Return the records from the line that contains "Task: Open the checkResponseSecurity dropdown" through the line that contains "I will pos(126,243).", both included, copying these lines exactly.

## begin DATASET

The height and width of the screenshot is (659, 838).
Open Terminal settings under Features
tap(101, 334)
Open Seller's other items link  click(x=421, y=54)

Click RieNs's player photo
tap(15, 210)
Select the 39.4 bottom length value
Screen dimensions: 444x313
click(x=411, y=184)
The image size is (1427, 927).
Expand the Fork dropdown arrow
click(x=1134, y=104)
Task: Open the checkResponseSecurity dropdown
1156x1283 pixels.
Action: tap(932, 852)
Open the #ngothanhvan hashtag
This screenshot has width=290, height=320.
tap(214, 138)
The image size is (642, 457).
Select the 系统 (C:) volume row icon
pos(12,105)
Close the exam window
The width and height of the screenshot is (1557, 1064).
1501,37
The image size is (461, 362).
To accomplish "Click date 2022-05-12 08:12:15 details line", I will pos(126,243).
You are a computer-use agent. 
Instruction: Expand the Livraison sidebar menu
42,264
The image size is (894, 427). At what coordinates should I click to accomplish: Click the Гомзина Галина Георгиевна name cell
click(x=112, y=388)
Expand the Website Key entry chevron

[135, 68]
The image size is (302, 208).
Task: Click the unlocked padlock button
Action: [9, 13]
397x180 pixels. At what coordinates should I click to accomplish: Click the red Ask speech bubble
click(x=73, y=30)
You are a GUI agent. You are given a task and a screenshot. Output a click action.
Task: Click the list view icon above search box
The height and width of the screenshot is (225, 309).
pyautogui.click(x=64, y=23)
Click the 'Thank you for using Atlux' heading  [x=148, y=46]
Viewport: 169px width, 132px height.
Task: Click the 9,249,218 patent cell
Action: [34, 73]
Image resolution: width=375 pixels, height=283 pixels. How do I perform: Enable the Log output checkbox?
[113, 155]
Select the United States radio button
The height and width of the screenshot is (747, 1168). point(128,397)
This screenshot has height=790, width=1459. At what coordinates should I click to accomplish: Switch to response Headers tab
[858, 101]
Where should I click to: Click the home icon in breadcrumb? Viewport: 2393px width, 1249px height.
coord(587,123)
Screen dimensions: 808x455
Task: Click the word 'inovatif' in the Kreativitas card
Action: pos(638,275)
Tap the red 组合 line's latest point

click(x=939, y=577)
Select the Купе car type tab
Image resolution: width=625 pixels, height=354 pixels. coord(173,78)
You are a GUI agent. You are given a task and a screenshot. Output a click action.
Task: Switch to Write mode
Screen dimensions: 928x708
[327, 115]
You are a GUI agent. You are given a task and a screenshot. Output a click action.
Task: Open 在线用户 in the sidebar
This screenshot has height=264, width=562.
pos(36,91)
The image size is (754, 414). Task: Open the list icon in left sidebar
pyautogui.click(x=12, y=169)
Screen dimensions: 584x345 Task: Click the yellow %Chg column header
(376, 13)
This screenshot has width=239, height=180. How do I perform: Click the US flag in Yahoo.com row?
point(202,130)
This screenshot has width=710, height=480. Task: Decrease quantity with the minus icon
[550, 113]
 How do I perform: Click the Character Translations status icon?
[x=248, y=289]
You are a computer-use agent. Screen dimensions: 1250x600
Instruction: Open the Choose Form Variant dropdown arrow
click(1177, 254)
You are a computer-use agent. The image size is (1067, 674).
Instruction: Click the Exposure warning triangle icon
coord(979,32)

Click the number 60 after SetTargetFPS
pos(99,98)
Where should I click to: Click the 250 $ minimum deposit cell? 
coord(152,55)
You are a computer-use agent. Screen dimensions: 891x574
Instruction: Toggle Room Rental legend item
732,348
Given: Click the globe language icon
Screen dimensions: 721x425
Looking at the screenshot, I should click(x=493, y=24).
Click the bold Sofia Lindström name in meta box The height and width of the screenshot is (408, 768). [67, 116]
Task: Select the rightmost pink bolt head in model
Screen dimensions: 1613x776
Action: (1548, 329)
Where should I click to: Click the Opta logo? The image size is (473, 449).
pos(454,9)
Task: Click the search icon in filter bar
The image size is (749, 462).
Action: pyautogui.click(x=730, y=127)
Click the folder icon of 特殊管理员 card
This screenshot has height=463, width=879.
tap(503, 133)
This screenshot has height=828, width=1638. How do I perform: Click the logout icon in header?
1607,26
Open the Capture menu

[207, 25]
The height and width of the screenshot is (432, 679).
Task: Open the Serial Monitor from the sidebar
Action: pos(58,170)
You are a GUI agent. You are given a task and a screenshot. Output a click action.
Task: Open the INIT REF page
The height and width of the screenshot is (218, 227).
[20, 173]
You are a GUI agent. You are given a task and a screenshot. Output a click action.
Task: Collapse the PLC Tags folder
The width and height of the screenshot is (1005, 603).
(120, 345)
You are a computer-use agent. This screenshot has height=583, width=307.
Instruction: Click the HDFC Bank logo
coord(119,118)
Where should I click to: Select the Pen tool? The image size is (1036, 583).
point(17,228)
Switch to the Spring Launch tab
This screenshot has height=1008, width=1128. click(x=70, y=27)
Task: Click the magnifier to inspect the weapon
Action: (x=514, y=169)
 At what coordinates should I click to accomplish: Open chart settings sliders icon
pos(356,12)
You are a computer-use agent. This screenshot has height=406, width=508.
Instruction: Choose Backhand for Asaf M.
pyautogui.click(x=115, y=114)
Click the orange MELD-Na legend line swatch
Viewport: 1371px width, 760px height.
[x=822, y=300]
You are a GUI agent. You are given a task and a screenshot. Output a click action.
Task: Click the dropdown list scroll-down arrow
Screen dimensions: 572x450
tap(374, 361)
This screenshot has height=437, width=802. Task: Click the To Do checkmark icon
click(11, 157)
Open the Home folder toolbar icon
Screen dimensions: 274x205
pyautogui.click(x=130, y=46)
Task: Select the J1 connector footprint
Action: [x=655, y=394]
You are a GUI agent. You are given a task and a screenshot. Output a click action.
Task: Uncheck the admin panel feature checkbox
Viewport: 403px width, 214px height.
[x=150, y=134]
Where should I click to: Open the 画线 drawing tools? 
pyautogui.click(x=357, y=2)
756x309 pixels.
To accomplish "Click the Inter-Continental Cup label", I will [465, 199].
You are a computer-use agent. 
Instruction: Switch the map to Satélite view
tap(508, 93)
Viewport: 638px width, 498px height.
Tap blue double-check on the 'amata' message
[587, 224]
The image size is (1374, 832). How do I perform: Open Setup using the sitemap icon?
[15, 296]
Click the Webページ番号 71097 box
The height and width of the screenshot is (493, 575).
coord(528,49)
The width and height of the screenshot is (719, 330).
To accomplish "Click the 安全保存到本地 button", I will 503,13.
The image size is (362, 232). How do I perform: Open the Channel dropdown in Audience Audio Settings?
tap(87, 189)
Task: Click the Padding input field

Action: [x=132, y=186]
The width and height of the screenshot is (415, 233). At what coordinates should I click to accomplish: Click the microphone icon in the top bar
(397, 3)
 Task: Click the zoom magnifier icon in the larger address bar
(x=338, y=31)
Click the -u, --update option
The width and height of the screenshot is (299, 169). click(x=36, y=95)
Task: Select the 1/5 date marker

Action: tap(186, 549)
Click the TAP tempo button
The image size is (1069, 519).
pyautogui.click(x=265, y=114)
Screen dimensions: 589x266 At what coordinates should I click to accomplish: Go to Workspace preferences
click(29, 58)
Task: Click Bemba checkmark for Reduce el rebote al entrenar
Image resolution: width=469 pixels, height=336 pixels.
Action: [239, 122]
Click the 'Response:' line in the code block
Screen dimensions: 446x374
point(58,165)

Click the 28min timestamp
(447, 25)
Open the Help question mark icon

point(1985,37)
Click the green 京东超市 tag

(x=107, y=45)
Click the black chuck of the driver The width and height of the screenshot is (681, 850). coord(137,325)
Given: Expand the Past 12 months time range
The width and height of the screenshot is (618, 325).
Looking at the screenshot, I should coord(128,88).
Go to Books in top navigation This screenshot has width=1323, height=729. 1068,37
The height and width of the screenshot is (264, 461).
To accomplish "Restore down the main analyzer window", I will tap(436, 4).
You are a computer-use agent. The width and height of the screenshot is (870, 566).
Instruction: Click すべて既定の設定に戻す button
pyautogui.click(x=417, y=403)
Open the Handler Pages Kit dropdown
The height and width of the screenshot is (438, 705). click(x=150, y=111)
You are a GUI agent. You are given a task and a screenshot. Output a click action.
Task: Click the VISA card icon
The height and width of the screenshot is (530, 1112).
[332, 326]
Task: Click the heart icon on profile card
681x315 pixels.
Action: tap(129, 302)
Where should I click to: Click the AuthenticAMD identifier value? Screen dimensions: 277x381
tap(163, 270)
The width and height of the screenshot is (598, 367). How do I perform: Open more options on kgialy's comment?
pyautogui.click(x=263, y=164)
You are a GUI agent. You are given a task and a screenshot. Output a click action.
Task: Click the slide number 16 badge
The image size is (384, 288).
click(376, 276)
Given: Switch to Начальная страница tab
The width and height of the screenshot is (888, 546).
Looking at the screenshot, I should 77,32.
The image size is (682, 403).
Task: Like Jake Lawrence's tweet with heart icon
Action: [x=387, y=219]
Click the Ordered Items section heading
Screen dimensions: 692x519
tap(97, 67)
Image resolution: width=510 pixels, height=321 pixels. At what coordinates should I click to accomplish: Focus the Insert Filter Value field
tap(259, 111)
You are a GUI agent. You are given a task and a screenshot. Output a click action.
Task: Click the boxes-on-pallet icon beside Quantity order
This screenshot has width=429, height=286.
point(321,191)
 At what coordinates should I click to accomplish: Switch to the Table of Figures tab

## end DATASET

• EXERCISE SOLUTION:
Task: Open the checkResponseSecurity dropdown
1156x1283 pixels.
Action: tap(932, 852)
Open the #ngothanhvan hashtag
This screenshot has width=290, height=320.
tap(214, 138)
The image size is (642, 457).
Select the 系统 (C:) volume row icon
pos(12,105)
Close the exam window
The width and height of the screenshot is (1557, 1064).
1501,37
The image size is (461, 362).
To accomplish "Click date 2022-05-12 08:12:15 details line", I will pos(126,243).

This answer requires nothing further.